This project is about topic classification on the Reuters corpus. Some of the project code is in Jupyter notebooks, and some parts are in .py files to easily be able to run scripts in Puhti environment.
Initial data loading and preprocessing is only as a notebook, also explorative data-analysis and result analysis is also done in notebooks.
In some steps files input.csv and test.csv are needed. These can be produced by running load-data.ipynb. In the notebooks folder there should be REUTERS_CORPUS_2 folder to create model development data, and reuters-test-data folder to create final test data. These folders have the reuter documents as zipped xml-files. In the notebook, there is constant 'TESTING = True/False' to indicate which data is loaded and processed.
Running load-data.ipynb will result in input.csv or test.csv being created to the 'reuters-csv' folder.
To run scripts, first go to folder ReutersDocLabeler.

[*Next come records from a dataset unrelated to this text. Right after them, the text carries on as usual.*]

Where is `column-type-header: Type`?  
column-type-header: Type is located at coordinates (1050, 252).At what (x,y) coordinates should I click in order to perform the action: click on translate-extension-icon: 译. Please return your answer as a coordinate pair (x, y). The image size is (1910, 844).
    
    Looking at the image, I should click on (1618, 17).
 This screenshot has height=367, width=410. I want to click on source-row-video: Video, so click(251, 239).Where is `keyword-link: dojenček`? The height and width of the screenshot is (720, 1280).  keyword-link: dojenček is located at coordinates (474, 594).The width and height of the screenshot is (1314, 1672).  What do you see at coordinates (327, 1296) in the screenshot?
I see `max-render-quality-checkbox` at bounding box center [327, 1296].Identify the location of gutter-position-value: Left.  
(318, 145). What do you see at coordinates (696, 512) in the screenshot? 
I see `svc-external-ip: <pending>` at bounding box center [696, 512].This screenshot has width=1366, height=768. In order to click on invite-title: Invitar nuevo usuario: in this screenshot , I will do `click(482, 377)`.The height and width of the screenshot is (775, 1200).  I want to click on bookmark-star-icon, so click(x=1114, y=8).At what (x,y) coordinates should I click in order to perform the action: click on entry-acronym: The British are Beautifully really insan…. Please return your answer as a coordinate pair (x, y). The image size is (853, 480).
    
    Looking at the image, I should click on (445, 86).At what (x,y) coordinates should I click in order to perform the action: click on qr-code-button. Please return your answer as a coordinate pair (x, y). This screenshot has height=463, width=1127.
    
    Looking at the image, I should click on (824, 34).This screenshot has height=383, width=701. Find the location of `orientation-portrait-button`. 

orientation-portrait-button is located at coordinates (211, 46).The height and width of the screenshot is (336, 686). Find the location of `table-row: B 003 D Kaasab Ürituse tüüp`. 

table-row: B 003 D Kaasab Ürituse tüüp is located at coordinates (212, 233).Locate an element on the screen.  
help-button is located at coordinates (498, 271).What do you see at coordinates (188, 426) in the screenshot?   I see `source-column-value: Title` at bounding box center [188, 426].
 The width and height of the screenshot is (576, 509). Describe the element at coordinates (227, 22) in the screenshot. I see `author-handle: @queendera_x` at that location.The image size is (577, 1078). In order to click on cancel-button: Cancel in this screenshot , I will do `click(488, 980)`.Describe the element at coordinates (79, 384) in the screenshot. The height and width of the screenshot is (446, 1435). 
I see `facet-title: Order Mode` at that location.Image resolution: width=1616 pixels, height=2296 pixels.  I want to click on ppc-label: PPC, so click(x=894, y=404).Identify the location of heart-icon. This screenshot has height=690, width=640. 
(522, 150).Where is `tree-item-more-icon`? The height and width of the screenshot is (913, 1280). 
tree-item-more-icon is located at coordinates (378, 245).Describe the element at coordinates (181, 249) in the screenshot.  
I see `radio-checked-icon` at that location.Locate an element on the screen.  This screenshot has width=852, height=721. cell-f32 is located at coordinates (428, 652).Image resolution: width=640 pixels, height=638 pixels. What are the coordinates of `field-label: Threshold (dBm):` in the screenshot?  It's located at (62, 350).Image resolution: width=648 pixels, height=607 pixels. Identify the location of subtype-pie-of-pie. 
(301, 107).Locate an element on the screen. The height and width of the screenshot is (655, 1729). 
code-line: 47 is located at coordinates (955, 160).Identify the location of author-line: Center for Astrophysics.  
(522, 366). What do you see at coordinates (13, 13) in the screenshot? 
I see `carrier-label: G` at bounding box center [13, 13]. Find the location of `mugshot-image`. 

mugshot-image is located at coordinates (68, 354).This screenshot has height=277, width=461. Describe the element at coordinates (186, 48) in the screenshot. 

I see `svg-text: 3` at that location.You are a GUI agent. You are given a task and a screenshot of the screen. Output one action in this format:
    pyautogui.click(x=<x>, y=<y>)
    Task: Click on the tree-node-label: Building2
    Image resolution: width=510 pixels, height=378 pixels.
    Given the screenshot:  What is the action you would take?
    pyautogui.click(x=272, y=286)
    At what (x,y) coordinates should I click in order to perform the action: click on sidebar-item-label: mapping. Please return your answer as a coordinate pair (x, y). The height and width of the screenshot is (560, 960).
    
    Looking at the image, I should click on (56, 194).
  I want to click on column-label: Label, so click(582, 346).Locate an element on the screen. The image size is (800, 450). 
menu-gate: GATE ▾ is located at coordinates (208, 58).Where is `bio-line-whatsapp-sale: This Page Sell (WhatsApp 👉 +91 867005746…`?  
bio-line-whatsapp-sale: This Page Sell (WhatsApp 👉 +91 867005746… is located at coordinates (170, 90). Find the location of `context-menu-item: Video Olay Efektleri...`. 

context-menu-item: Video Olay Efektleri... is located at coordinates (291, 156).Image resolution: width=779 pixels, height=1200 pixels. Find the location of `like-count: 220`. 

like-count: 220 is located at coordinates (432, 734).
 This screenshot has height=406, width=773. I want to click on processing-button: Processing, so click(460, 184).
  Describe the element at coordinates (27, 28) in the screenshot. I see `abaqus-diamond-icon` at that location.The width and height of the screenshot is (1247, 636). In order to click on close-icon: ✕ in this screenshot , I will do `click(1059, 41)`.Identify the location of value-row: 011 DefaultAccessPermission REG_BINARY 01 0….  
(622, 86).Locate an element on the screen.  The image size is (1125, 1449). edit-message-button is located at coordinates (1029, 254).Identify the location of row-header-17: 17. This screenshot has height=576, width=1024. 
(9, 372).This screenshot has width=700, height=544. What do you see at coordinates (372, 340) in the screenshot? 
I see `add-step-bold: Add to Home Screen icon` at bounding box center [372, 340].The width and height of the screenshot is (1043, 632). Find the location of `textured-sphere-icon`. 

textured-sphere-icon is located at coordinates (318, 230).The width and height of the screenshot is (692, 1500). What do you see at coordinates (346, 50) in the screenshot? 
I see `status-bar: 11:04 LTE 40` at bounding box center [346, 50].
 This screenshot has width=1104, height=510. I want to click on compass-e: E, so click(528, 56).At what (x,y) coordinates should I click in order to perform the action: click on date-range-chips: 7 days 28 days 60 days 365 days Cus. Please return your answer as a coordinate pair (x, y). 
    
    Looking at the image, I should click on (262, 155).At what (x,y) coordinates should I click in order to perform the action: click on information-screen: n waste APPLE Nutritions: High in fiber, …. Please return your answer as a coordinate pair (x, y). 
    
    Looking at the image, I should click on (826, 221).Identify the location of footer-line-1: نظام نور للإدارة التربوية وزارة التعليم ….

You should have inputs.csv in the folder reuters-csv. You should have three arguments: The path and file for the script, a name for the loaderset, and 'train' or 'test' to choose if the loader is for train or test. For example like this:
python notebooks/csv-to-dataloader.py full-data-loader train
Running csv-to-dataloader.py with train will result in three dataloaders (train/dev/test) that are saved in the data-loaders folder. If the script is run with test, only test loader is created. Trainloader shuffles data, but dev and test loaders keep the row order.
You should have four arguments: the first defining the folder/file of the train script, the second the dataloader name that is used, the third should be a name for the model, and the fourt the amount of epocs. For example like this:
python notebooks/train.py train-full-data-loader model_2 4
Running train.py will result in as many model files as there are epocs, and the models are saved in the models folder. The model files are approximately 418 MB each. Training losses and scores are also saved in the scores folder.
You should have three arguments: the first defining the folder/file of the validation script, the second the dataloader name that is used, and the third the model that is validated. For example like this:
python3 notebooks/validate.py dev-full-data-loader model_2_epoch_2.pt
Running validate.py will result in losses, scores and totals files that are saved in the scores folder.
There should be test.csv in the reuter-csv folder, test dataloader in the data-loaders folder and model in the models folder.
You should have three arguments: the first defining the folder/file of the test script, the second the dataloader name that is used, and the third the model that is tested. For example like this:
python3 notebooks/test.py test-data-loader model_2_epoch_2.pt
Running test.py will result in a test result CSV file that is saved in the scores folder.